Records shown:
--------

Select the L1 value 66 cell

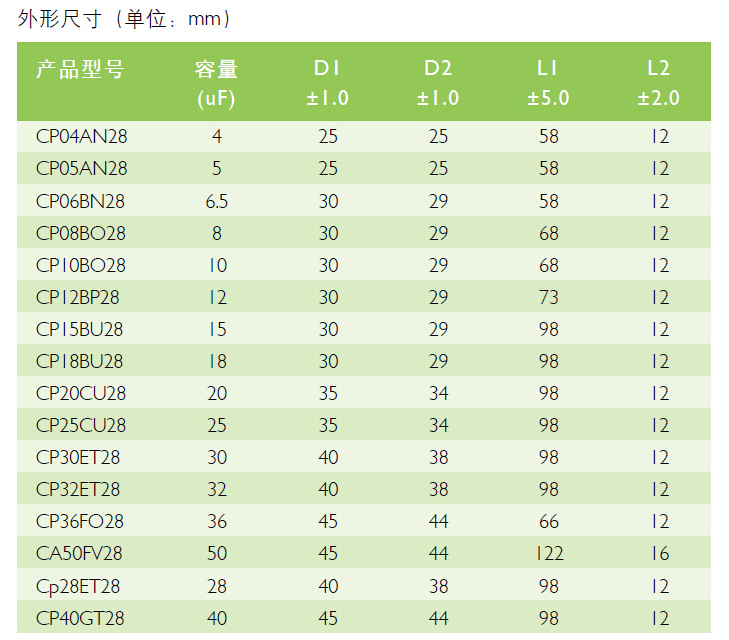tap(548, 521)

--------

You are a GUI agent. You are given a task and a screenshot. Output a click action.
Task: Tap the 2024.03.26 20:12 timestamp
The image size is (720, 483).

--------

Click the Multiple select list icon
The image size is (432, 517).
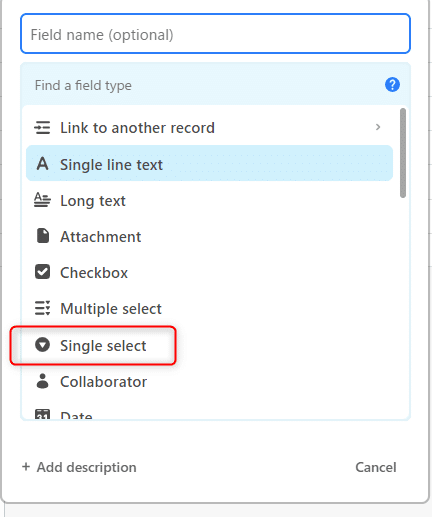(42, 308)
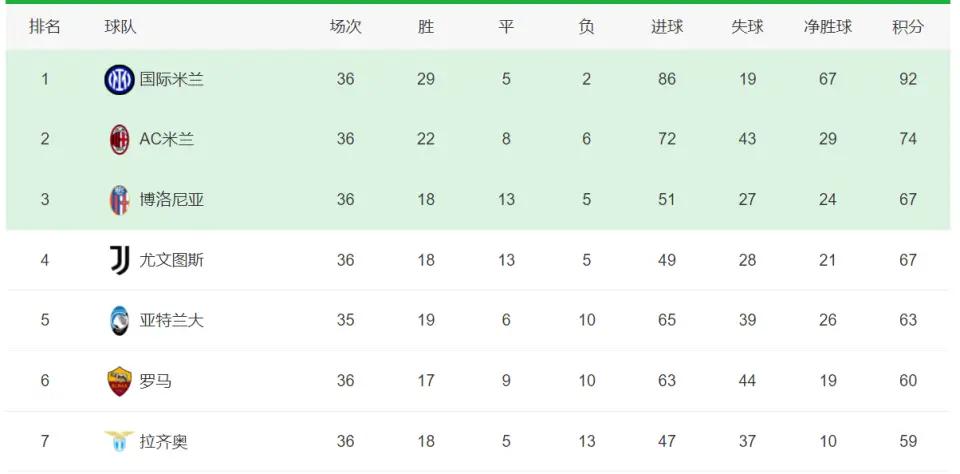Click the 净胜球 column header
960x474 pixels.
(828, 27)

--------

Required action: Please write out, exactly as they appear above, only the lines in the stretch from the line with "Task: Tap the 2024.03.26 20:12 timestamp" through the line with "The image size is (720, 483).".

Reply:
Task: Tap the 2024.03.26 20:12 timestamp
The image size is (720, 483).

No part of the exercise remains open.